▶ **WHAT TO PRODUCE**
Pull out each line of the records that contains the string "entry". Case counts.

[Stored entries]
————————
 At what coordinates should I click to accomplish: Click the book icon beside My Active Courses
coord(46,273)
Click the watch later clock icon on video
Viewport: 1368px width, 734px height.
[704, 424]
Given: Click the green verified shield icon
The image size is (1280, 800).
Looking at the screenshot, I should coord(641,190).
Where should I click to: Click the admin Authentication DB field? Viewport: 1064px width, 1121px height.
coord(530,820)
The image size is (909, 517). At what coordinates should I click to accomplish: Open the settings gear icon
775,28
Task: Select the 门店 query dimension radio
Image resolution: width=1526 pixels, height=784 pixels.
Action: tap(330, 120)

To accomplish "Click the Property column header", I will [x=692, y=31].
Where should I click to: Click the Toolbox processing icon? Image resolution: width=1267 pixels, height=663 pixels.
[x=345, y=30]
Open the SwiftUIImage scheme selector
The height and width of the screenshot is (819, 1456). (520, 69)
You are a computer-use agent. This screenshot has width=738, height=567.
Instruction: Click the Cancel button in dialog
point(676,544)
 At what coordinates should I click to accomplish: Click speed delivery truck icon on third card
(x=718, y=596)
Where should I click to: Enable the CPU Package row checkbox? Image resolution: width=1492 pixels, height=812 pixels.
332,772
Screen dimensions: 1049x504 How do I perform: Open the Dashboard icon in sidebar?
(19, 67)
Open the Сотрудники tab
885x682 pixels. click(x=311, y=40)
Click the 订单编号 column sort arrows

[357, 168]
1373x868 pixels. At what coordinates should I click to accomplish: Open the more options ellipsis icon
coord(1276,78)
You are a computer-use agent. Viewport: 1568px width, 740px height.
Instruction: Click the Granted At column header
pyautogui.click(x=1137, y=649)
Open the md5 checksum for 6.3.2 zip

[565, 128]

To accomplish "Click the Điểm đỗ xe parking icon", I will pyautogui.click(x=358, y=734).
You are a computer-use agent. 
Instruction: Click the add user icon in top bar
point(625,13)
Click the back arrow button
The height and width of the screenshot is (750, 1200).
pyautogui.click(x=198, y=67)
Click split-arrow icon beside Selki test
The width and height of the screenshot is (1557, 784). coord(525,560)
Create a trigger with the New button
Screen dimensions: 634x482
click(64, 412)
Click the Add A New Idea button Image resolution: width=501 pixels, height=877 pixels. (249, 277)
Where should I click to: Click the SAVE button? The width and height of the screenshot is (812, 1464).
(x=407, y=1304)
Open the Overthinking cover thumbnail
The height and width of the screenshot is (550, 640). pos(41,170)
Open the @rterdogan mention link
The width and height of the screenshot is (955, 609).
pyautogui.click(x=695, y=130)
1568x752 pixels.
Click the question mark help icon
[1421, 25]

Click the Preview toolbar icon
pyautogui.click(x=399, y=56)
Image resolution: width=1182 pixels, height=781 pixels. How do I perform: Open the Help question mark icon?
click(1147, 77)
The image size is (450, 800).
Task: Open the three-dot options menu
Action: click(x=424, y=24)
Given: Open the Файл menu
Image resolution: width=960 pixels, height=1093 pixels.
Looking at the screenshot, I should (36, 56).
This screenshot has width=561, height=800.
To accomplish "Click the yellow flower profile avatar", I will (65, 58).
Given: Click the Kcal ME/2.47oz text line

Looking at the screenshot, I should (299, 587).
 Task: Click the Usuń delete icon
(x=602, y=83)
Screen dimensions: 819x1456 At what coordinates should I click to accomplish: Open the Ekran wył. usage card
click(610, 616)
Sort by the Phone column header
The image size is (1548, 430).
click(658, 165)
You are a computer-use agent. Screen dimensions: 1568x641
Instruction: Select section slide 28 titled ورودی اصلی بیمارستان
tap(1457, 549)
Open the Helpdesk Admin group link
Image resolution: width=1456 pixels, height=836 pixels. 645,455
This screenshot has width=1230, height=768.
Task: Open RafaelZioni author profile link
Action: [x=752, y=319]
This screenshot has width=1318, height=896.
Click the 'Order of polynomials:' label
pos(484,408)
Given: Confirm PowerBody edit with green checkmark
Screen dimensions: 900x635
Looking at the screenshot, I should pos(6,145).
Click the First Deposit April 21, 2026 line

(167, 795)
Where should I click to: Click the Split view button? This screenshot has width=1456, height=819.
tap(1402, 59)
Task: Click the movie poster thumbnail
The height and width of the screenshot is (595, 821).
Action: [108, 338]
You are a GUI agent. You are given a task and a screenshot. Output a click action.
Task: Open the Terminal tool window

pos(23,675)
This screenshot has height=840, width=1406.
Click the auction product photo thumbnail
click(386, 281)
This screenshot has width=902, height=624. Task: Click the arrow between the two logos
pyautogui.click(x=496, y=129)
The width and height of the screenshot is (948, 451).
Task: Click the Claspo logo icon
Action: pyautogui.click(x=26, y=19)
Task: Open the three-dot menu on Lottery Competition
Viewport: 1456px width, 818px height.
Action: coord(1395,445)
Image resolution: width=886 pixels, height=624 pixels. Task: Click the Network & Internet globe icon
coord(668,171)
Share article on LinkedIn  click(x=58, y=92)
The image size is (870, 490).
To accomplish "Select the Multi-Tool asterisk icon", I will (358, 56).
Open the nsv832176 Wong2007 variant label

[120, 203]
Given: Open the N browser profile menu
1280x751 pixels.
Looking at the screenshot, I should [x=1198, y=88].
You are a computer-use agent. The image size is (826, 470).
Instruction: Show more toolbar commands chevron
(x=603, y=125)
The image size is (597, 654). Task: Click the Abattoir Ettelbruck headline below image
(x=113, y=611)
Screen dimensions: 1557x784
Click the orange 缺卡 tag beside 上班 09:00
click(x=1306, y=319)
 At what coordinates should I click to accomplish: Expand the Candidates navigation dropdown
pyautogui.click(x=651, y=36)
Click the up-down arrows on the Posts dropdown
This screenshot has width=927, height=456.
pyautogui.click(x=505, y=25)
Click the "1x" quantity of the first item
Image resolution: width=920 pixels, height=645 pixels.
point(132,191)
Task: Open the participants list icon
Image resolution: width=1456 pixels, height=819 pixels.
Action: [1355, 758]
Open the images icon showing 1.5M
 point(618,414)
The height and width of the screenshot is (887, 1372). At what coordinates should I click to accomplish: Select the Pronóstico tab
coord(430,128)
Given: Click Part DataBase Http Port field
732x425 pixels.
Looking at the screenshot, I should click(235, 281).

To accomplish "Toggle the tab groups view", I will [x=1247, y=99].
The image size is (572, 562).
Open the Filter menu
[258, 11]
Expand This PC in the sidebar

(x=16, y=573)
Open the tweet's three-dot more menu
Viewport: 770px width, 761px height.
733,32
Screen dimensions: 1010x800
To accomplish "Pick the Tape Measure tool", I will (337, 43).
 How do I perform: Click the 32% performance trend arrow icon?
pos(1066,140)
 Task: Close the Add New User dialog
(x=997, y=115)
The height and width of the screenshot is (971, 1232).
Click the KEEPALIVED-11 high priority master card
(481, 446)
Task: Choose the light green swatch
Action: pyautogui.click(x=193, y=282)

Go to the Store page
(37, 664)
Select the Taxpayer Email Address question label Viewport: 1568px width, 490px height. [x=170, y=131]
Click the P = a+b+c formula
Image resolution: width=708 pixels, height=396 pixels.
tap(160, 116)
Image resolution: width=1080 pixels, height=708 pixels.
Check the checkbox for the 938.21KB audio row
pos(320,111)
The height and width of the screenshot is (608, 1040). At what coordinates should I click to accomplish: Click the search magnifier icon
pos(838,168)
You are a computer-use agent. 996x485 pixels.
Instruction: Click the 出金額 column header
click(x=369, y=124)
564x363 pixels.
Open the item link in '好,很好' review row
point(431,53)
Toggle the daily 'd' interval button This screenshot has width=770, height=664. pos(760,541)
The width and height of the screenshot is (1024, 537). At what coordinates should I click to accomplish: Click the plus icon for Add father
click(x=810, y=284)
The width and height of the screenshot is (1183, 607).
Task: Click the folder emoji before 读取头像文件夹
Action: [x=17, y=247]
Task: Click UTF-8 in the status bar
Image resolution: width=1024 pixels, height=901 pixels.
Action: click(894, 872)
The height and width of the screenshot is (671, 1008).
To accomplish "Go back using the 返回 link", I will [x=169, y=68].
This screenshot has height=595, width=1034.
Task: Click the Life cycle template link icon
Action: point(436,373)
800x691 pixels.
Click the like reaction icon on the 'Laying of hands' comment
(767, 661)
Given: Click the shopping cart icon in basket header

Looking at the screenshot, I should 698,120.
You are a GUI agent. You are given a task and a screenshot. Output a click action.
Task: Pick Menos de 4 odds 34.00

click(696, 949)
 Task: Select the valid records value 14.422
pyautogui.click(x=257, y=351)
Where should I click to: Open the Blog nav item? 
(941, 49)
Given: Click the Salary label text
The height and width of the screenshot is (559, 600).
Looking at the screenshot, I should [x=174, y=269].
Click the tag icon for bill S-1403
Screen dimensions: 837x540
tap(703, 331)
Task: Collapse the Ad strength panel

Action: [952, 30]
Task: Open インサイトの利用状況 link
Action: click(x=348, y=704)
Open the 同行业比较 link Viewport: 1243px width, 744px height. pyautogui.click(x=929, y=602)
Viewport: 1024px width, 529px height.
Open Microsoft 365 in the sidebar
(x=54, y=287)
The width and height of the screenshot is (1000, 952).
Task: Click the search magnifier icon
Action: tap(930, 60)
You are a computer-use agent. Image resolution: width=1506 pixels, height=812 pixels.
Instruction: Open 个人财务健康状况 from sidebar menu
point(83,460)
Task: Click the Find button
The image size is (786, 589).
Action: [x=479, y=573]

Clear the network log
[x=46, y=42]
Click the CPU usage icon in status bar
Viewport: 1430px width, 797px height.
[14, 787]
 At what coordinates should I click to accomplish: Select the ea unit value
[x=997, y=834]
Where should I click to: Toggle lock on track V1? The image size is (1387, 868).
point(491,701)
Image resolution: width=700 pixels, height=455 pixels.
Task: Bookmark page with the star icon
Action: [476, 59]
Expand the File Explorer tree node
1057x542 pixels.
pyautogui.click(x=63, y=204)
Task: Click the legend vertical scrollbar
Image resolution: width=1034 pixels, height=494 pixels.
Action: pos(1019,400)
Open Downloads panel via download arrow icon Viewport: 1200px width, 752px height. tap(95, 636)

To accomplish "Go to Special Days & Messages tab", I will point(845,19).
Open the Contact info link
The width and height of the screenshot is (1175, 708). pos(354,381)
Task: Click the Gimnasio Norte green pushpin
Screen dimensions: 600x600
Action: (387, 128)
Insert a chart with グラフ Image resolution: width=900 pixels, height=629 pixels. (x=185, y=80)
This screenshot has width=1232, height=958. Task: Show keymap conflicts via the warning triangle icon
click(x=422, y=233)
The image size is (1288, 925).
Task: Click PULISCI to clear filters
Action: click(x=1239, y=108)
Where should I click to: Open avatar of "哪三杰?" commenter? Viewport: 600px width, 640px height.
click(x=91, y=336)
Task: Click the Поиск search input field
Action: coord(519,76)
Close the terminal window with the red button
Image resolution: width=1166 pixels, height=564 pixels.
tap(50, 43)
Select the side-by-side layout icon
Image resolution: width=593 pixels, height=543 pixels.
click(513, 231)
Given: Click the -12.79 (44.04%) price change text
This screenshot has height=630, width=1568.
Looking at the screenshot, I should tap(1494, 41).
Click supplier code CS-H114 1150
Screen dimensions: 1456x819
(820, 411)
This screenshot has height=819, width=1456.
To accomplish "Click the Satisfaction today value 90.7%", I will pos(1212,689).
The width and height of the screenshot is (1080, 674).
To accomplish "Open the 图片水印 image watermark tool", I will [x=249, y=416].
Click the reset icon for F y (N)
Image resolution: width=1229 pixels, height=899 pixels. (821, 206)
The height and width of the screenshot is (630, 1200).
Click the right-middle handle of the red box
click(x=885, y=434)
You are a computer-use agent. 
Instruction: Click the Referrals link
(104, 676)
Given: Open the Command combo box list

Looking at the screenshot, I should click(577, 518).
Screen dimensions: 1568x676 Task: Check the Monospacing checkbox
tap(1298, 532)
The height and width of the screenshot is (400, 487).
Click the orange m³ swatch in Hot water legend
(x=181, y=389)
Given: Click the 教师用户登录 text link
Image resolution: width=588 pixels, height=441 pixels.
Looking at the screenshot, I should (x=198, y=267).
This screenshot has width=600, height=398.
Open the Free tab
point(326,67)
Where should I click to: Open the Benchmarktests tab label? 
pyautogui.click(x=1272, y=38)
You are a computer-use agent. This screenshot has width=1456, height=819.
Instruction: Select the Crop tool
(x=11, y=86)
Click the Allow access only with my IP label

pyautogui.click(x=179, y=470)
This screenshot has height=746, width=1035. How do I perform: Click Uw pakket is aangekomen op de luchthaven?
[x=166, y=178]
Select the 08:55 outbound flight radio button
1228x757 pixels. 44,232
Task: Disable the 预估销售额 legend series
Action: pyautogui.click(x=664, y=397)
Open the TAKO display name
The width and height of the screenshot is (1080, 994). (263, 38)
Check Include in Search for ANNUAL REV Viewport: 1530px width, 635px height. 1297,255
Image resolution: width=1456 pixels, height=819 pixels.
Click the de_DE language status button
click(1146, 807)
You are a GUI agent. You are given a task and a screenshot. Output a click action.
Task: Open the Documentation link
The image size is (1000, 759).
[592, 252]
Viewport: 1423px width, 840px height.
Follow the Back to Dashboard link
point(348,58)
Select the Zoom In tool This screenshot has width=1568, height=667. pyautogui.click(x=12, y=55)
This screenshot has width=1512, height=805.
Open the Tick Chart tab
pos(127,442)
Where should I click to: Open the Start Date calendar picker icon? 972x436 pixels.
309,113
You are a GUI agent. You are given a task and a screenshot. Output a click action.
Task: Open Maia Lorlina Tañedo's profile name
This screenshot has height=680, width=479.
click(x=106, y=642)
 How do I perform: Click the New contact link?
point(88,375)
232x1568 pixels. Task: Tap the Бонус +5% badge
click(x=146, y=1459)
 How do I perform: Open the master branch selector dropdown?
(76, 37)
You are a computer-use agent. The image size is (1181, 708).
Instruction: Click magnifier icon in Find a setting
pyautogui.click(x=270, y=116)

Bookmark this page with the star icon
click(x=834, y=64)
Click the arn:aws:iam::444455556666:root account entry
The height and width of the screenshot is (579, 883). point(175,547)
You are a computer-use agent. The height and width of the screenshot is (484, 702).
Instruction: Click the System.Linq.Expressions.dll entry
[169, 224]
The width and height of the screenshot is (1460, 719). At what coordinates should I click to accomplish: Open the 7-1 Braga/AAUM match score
————————
▶ **CORRECT OUTPUT**
Click the arn:aws:iam::444455556666:root account entry
Instruction: Click the System.Linq.Expressions.dll entry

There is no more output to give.